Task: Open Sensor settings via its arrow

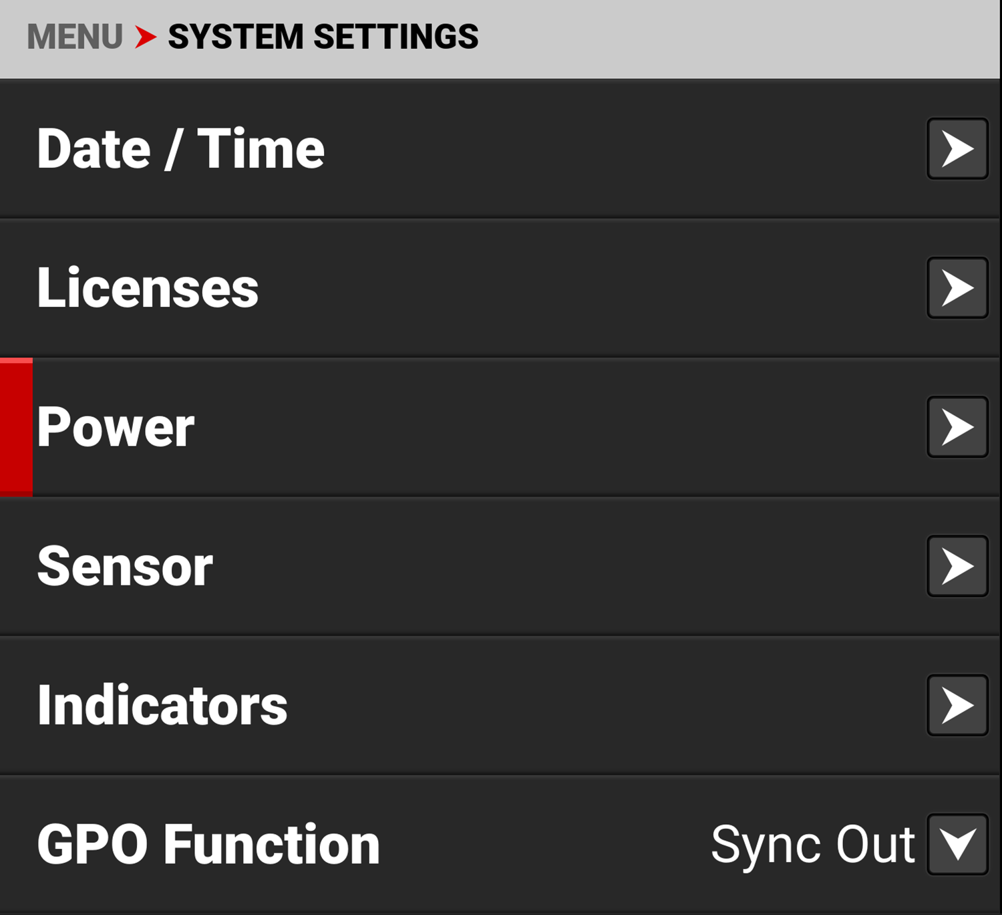Action: (957, 566)
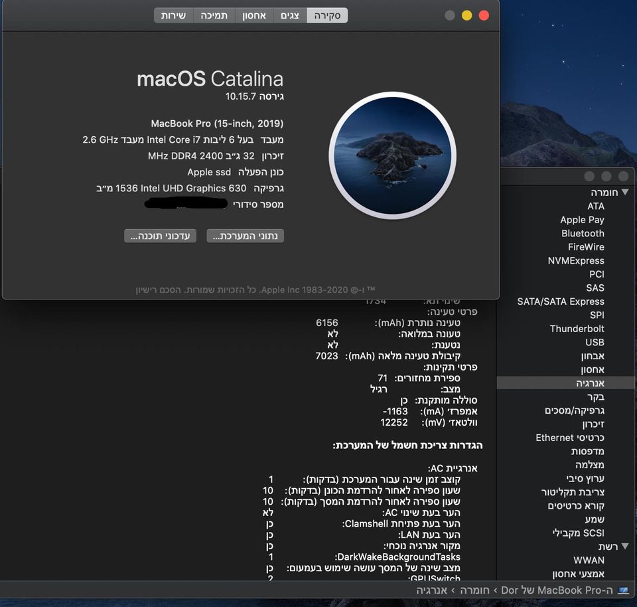Open the אחסון (Storage) tab
637x607 pixels.
pyautogui.click(x=253, y=15)
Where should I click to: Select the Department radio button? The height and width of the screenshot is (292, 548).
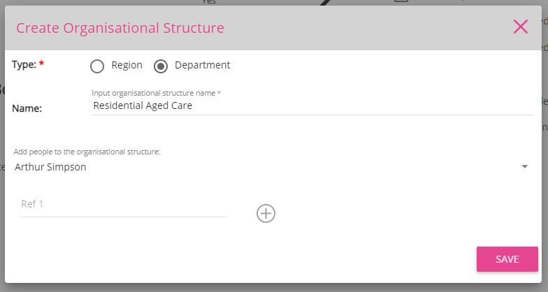(161, 66)
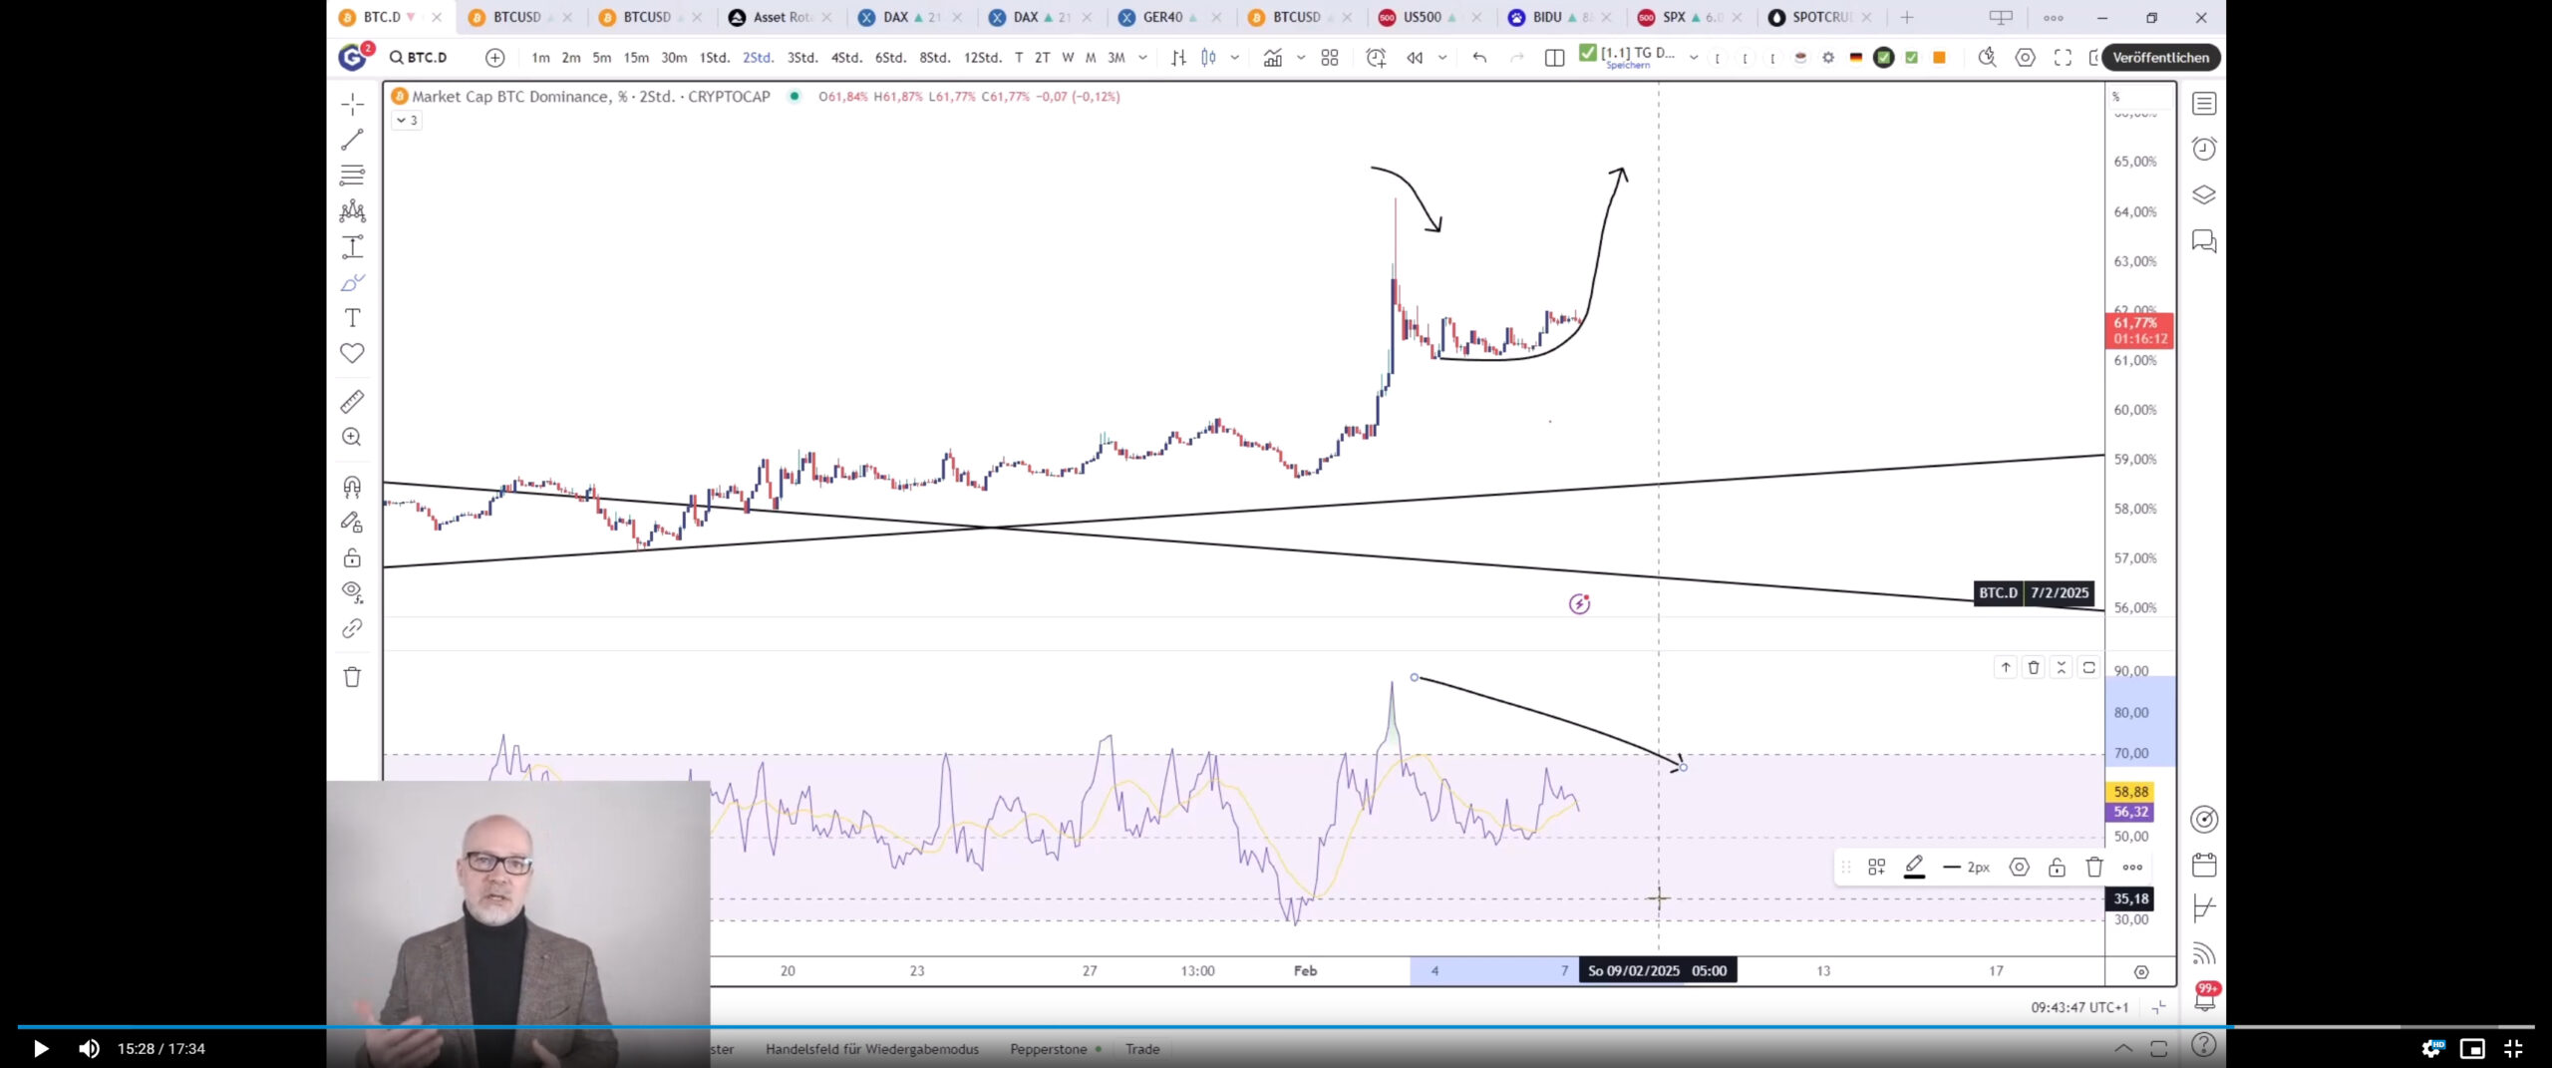Change line color in floating drawing toolbar
Image resolution: width=2552 pixels, height=1068 pixels.
tap(1914, 868)
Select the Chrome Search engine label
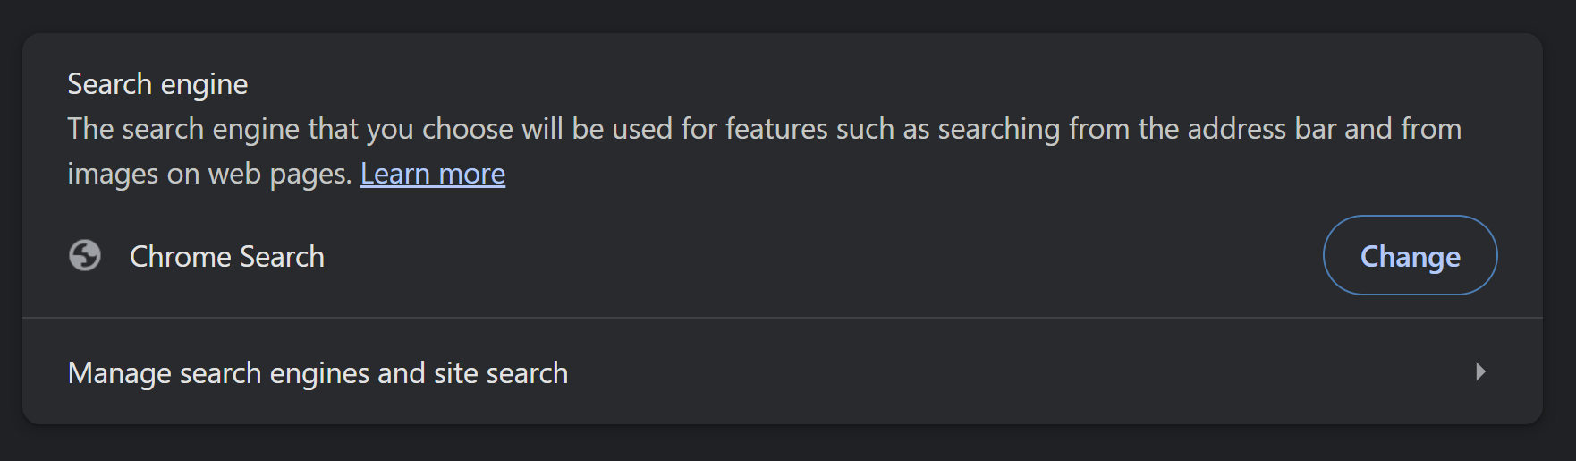Screen dimensions: 1576x461 point(226,257)
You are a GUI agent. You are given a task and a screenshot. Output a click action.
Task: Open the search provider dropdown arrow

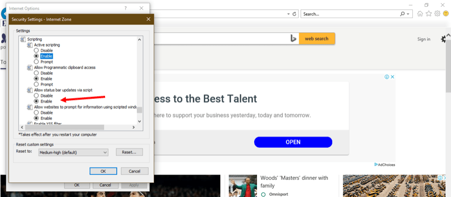(408, 14)
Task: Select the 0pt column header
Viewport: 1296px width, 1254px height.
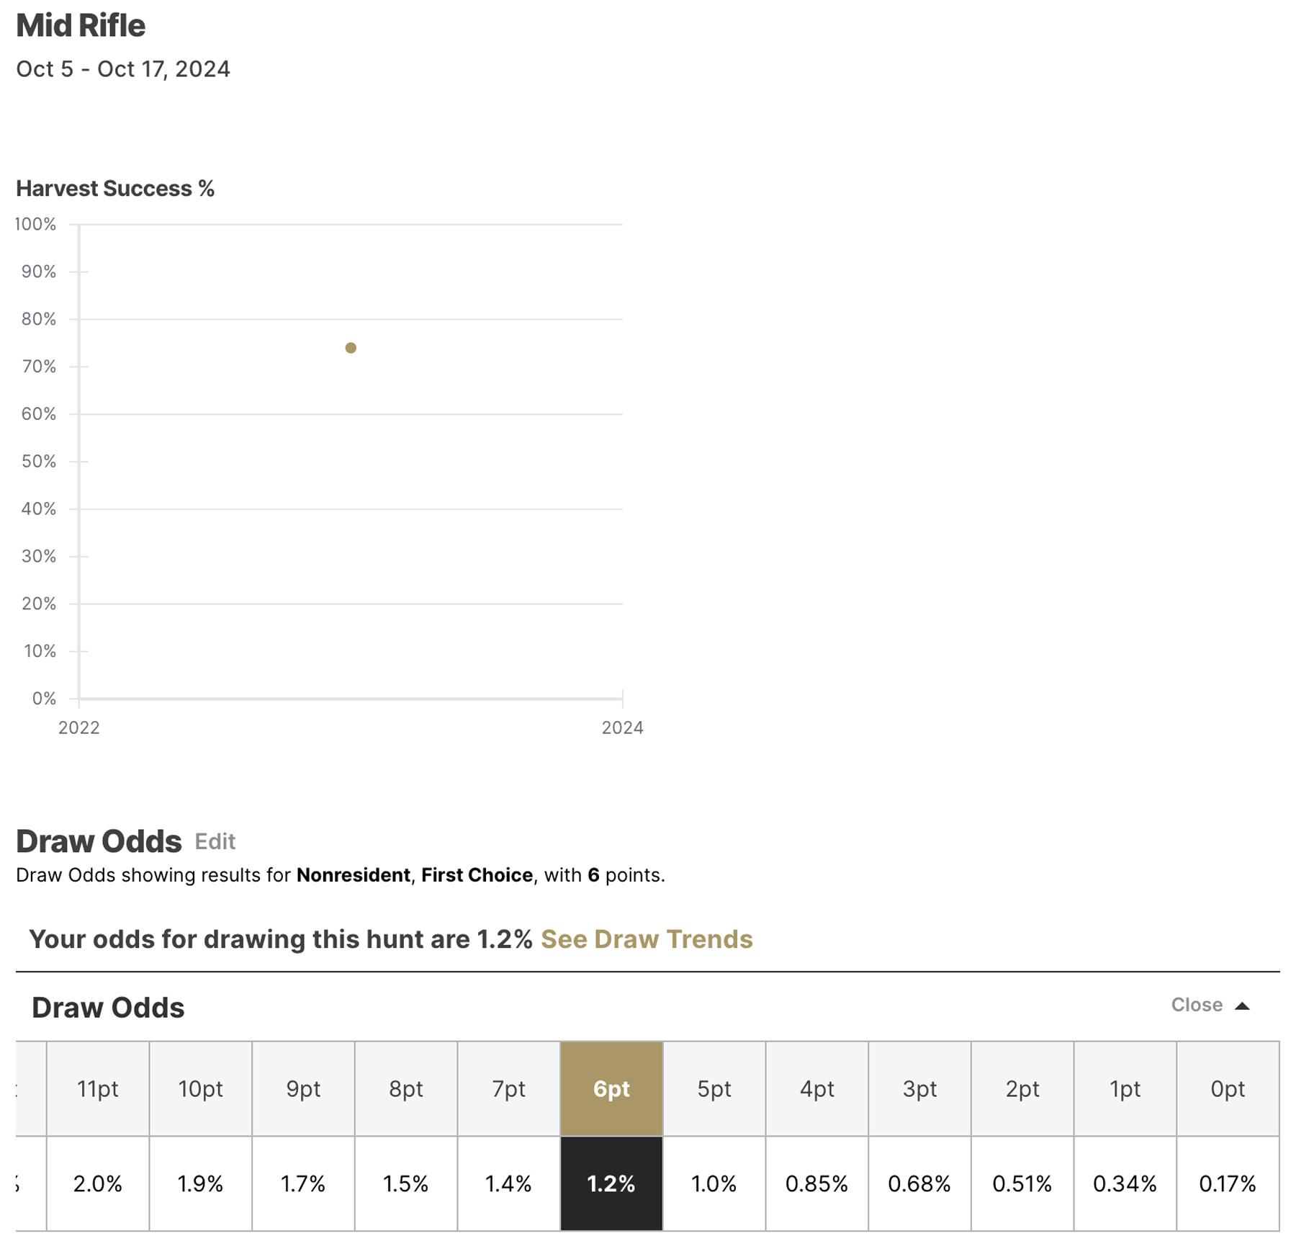Action: [x=1228, y=1090]
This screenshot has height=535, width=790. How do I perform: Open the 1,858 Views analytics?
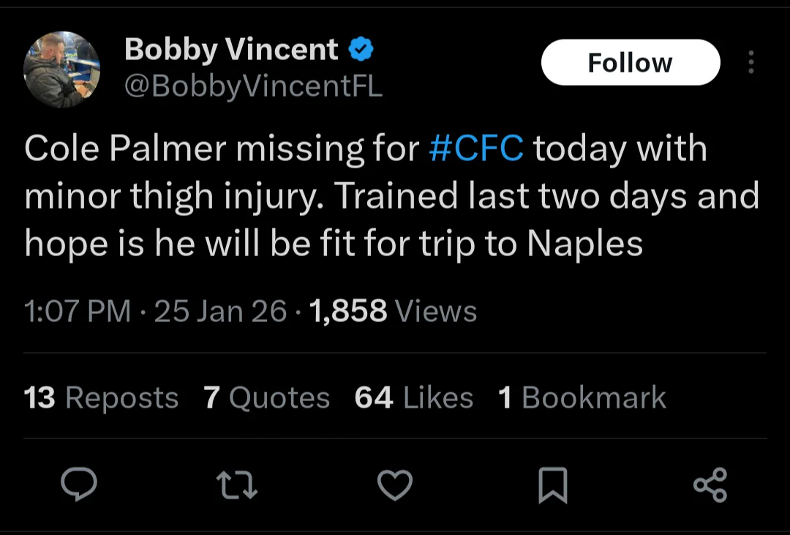394,312
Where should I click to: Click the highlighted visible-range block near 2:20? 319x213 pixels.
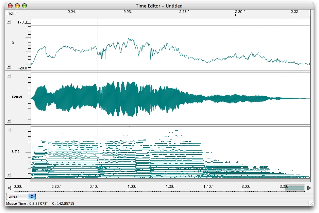coord(294,188)
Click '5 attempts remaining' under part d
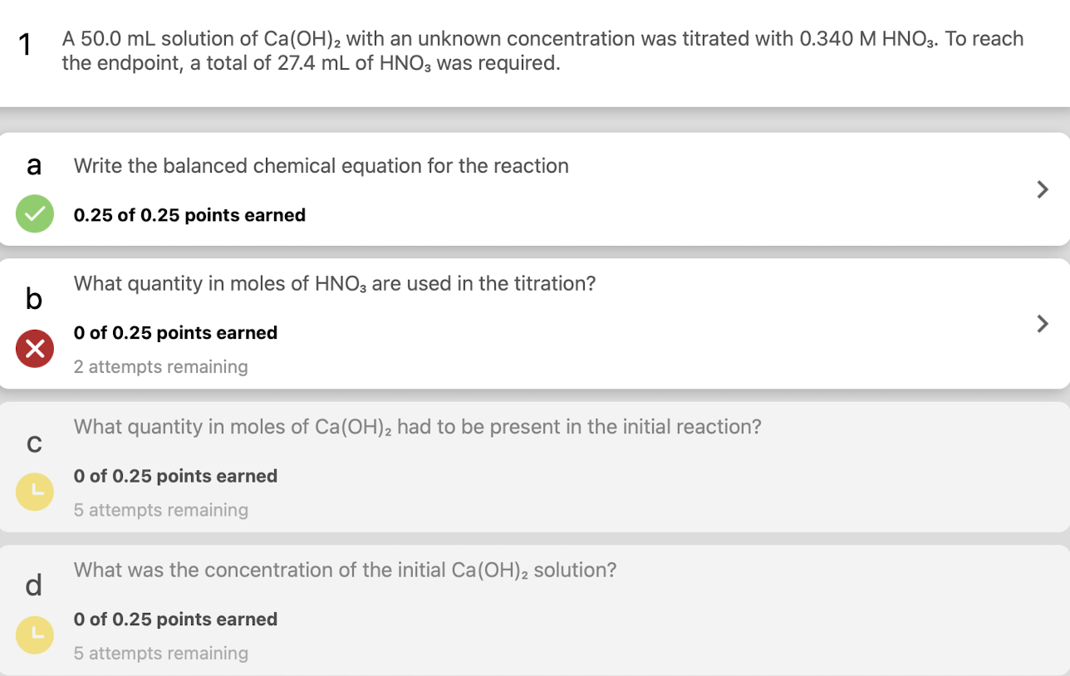This screenshot has width=1070, height=676. [160, 654]

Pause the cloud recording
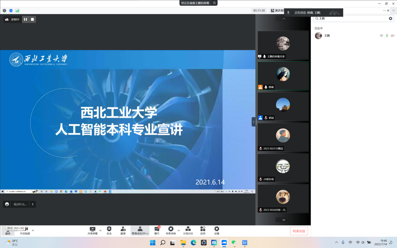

WHAT YOU HAVE TO DO: Only the listing above, set down exactly and without pictures, belongs in the answer.

EXERCISE OUTPUT:
Task: Open Sensor settings via its arrow

Action: (957, 566)
Open the אחסון (Storage) tab
637x607 pixels.
pyautogui.click(x=253, y=15)
Where should I click to: Select the Department radio button? The height and width of the screenshot is (292, 548).
(161, 66)
Change line color in floating drawing toolbar
Image resolution: width=2552 pixels, height=1068 pixels.
tap(1914, 868)
Select the Chrome Search engine label
Screen dimensions: 1576x461 point(226,257)
You are a GUI agent. You are given a task and a screenshot. Output a click action.
Task: Open the search provider dropdown arrow

(408, 14)
Task: Select the 0pt column header
Viewport: 1296px width, 1254px height.
Action: [x=1228, y=1090]
This screenshot has height=535, width=790. How do I perform: Open the 1,858 Views analytics?
394,312
Where should I click to: Click the highlighted visible-range block near 2:20? 319x213 pixels.
coord(294,188)
Click '5 attempts remaining' under part d
This screenshot has width=1070, height=676. [160, 654]

Pause the cloud recording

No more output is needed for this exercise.